February 7th – March 2nd, 2019
Galleria Kuvitus, Helsinki
The intimate duo exhibition of illustrator Milena Huhta and photographer Diana Luganski brings the central figures of Slavic folklore into the modern day in a way that combines illustration and photography. The exhibit is also a journey back to the days when fairytales were passed on orally and intended for adults. It was their Slavic background and shared aesthetical tastes that brought these two artists from different fields together, and they call each other kindred spirits. Both have been inspired by old fables since they were children.
‘One of my favourites was Doré’s illustrations for Dante’s Divine Comedy. Haha, it’s pretty grim for a child but I still love those pictures very much. ’
The exhibit consists of a series of six portraits. The portraits were taken by Luganski in the summer and autumn of 2018. Huhta has later added a new layer to them that transforms the modern models to timeless figures from mythology, such as Baba Yaga, the omnipotent witch, or a legendary warrior princess. The power of colour photographs is usually in their realism. However, this time the illustration takes over and turns models into living dolls and a part of Huhta’s fantasy world. The exhibition includes a video based on the portraits and an altar-like moodboard that expounds on the creative process behind the exhibit and presents its sources of inspiration that range from delicate herbaria to imagery from pop culture.
The fickle line between the magical world and everyday reality is one of the main recurring themes in Milena Huhta’s illustration work, and the new exhibit takes this theme to new heights. Here Huhta repeats and creates variations of her themes, ranging from the aesthetics of cruelty to sensitive femininity. Her characters are both vulnerable and strong at the same time. ‘I try to portray inner conflicting emotions and what it feels like to be a female,’ Huhta describes.
Many of the characters featured in the exhibit are familiar especially from the illustrations of Ivan Bilibin, a pioneer of Russian graphics and stage design. To Bilibin, being Russian did not mean being limited only to the confines of one’s own culture. For instance, Bilibin highlighted the importance of Japanese art in his artistic development. Milena Huhta is also an admirer of Japanese artists such as Takato Yamamoto, Junko Mizuno, Yoshitaka Amano, Kuniyoshi Kaneko and Aquirax Uno. Huhta’s psychedelic illustration style has elements from various different sources: fantasy and science fiction, folk art, old school anime (especially shōjo) and her visual communications studies in South Korea.
The exhibit is supported by Pro Av Saarikko, Kukkakollektiivi and Stadin Panimo.
Written by VEERA PEKKINEN
Adapted and edited from the original exhibition text done for Galleria Kuvitus, published on February 6th, 2019.

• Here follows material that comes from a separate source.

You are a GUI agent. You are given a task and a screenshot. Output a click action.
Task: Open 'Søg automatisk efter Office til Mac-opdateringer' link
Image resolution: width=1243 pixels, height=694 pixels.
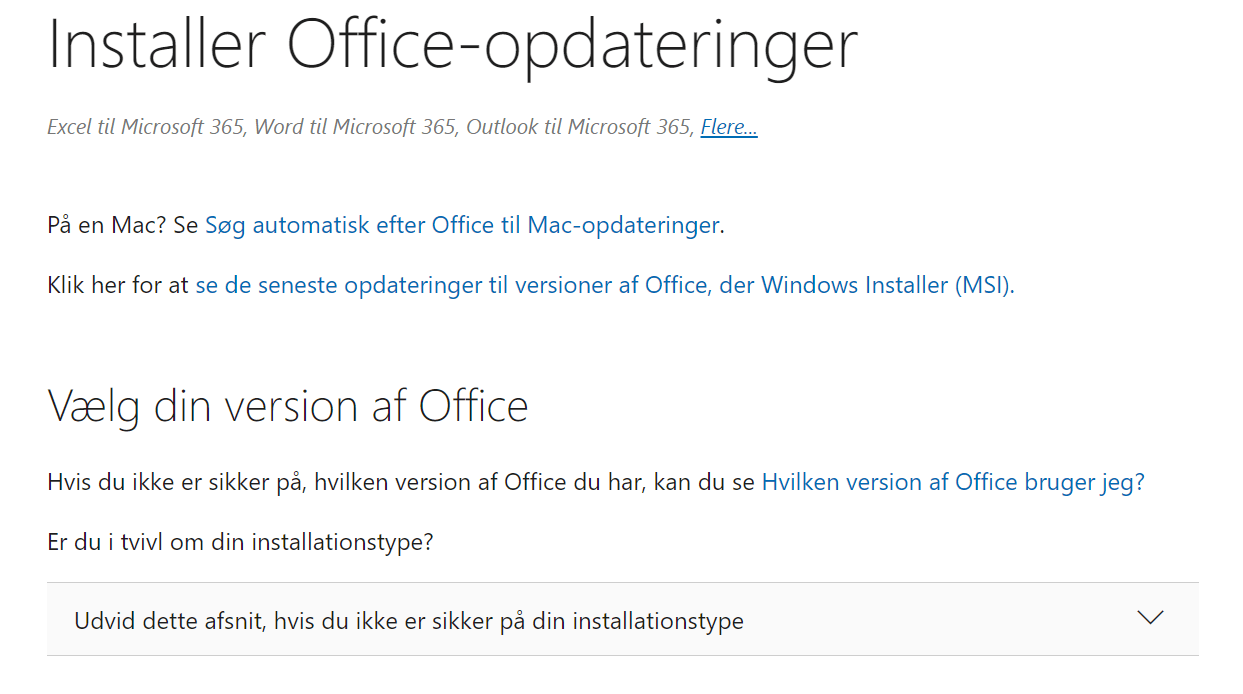pyautogui.click(x=461, y=225)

Milena Huhta (b. 1988) has been drawing since she was a child. ‘Drawing has always been a way of escapism for me; like a portal to another world.’ She is inspired by fashion, dreams, literature and gothic style and the related music (deathrock, cold wave). She constantly scours the Internet for new sources of inspiration and says that she is addicted to the flood of images pouring in from Pinterest and Tumblr.
Luganski (b. 1980) is known for her dark-toned portraits.